Historischer Exkurs: das Gebäude stammt aus dem Jahr 1743. Früher war die „Pintenschenke“ wohl einfach nur vom Herrn Möhrle. Nach dem zweiten Weltkrieg dann fand ein Wirt, der eben nicht mehr „Möhrle“ hieß, einen Mohrenkopf im Wirtshausschild an der Pinte lustig und schrieb „Möhrli“ dran. Mit „i“. Bis 2018 war die Eckkneipe, die von den beiden Schwestern Irma und Nelly Brügger betrieben wurde, genau das: eine Eckkneipe. In der sich einfach die Leute aus der Umgebung trafen, rauchten bis die Luft zum Schneiden und der Alkoholpegel auf einem gewissen Stand war. Dann war Schluss und mittlerweile sind beide Wirtinnen tot. 2023 wurde das „Fuck“ noch in Rosa gesprüht, dann wurde es entfernt um keine Nachahmer zu ermutigen – und dann hat die gleiche „aktivistende Person“ es noch mal in Cyan gesprüht. Da der Hausbesitzer keine Strafanzeige wegen Sachbeschädigung gestellt hat, ist die mutige Tat gegen den alltäglichen Rassismus der beiden toten Wirtinnen in Bischofszell ohne Folgen geblieben.

Der Rosengarten. Bei Nacht. Finster. Richtig finster. 8 Sekunden Belichtungszeit aus der Hand. Da geht’s die Stufen runter…. Und zum Schluss noch etwas Inneneinrichtung:

Der Coiffeur „Elegant“. Sonntag geschlossen. Haircut and shaves. Viele Friseure, Essen-to-go. Geschlossene Gaststätten. Tattoo-Studios. Häuser zu verkaufen. Drücken wir Bischofszell die Daumen.
Ein wunderschöner Nachtbummel! Die Ruhe und besondere Stimmung, wenn die meisten daheim und die Straßen leer sind, hast Du gut eingefangen!

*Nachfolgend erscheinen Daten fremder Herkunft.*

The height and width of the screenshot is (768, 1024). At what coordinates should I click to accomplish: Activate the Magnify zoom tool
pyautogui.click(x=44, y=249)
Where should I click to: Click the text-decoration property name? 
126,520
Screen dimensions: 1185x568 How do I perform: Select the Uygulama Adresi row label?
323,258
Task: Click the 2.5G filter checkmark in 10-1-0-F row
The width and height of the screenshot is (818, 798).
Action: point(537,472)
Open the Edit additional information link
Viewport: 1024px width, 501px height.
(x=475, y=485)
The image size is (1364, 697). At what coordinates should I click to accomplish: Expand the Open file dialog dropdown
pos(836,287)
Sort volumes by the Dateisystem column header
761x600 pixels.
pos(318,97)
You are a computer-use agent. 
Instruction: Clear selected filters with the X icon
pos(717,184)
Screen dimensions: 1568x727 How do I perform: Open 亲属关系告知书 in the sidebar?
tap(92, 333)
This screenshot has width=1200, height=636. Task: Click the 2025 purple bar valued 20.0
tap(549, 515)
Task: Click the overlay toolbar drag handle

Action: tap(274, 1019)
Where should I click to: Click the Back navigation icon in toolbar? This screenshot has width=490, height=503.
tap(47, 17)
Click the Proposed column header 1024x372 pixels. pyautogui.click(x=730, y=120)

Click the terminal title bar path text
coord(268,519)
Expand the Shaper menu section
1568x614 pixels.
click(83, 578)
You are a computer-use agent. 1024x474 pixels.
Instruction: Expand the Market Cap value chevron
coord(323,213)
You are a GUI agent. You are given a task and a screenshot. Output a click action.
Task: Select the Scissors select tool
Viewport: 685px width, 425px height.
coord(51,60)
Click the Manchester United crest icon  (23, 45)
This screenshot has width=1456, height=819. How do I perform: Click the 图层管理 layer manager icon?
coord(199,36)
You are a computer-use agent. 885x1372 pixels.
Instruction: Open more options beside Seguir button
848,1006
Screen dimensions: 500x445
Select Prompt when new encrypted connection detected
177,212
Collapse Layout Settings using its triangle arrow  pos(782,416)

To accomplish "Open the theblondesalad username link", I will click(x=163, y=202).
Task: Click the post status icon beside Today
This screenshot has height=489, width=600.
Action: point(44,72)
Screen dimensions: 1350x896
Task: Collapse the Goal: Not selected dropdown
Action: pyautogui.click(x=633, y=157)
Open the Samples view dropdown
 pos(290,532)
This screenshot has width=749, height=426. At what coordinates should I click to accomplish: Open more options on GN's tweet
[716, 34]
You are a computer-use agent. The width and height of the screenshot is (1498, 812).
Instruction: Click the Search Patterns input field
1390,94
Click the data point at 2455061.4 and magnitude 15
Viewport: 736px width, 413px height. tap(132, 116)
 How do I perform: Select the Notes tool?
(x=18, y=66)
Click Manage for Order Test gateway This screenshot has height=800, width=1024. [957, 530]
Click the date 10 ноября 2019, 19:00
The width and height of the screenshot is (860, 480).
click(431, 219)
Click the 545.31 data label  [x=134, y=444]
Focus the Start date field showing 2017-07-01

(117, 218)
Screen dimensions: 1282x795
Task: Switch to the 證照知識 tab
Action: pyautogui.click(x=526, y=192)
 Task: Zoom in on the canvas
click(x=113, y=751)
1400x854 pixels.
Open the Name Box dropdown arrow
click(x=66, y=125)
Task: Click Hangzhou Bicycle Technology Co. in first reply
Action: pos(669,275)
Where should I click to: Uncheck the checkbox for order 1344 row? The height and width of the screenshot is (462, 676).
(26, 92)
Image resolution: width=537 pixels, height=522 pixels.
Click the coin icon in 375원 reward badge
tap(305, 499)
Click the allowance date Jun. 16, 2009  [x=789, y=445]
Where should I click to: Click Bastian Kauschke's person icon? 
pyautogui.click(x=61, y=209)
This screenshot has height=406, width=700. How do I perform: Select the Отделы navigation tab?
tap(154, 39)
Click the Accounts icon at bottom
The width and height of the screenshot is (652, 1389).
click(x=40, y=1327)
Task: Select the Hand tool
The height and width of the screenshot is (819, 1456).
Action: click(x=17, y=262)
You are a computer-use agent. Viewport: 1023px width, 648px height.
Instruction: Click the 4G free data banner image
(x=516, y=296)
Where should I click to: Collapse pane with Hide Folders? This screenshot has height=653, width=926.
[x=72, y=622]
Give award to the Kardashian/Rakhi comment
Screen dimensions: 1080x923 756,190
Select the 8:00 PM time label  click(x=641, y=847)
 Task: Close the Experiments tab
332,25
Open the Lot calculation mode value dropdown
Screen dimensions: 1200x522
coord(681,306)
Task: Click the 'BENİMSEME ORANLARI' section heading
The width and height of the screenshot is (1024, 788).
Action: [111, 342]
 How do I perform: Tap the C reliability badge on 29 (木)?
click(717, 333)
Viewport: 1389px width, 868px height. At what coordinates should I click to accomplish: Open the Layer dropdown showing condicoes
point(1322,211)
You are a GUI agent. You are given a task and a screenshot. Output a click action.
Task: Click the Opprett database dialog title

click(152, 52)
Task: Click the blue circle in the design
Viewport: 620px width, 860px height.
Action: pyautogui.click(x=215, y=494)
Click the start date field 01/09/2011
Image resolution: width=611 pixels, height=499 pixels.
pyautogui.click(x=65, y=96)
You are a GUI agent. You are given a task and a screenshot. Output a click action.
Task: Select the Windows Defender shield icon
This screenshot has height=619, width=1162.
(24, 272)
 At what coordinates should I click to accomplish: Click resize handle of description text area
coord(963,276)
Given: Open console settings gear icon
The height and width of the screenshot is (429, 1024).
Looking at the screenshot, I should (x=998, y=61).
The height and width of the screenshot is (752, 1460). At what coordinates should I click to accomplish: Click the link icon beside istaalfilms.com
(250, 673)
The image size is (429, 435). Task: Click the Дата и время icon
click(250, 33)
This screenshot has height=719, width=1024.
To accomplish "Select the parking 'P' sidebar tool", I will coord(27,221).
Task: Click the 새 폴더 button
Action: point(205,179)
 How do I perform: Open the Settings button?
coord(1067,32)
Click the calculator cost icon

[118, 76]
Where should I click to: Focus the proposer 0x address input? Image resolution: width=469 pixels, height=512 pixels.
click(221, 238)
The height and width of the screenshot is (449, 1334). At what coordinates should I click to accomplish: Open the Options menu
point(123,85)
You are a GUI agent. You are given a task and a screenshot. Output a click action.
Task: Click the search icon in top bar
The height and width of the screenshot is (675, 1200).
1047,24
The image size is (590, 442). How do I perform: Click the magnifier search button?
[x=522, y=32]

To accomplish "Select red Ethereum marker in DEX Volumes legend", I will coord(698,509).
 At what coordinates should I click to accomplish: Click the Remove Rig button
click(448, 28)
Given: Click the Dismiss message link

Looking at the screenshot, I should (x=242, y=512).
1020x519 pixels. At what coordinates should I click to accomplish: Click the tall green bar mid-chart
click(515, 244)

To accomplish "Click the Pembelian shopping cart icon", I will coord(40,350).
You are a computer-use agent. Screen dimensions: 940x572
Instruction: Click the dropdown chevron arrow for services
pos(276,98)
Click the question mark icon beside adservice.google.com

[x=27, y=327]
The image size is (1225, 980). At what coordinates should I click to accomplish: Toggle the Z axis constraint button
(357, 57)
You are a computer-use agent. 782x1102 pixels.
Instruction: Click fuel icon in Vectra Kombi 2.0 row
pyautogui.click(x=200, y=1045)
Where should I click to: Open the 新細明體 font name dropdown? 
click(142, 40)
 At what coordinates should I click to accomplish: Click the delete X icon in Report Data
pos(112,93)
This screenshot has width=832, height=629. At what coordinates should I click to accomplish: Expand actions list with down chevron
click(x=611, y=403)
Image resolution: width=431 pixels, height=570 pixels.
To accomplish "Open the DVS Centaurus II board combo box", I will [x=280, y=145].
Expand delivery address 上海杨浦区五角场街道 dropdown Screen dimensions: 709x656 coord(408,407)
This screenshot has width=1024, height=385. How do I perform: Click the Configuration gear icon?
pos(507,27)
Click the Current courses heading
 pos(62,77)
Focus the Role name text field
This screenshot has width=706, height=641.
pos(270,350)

Seit OM-1 hab ich auch weniger Respekt vor „High-Iso“ auch deutlich oberhalb 800 – der Bildstimmung und auch Detailwiedergabe schadet es bei der guten jpg-engine nicht.
Am Wochenende habe ich Fotos bei einem Astronomie-Teleskoptreffen gemacht. In Brandenburg in einer der dunkelsten Gegenden Deutschlands. Als Objektiv das Laowa 7,5mm, f/2,2, ISO 12800 (da braucht man das!) und 2s bis 4s Belichtungszeit aus der Hand.
Was kann der Stabi nicht ausregeln? Die Bewegung der Kamera vor und zurück. Sterne in den Bildecken werden zu diagonalen Strichen in Richtung der Bildmitte, in der Bildmitte ist alles „scharf“ (soweit man das bei ISO 12800 beurteilen kann).
Der Stabi der OM-1 ist ’ne Bank und für mich einer der Gründe, das System nicht zu wechseln.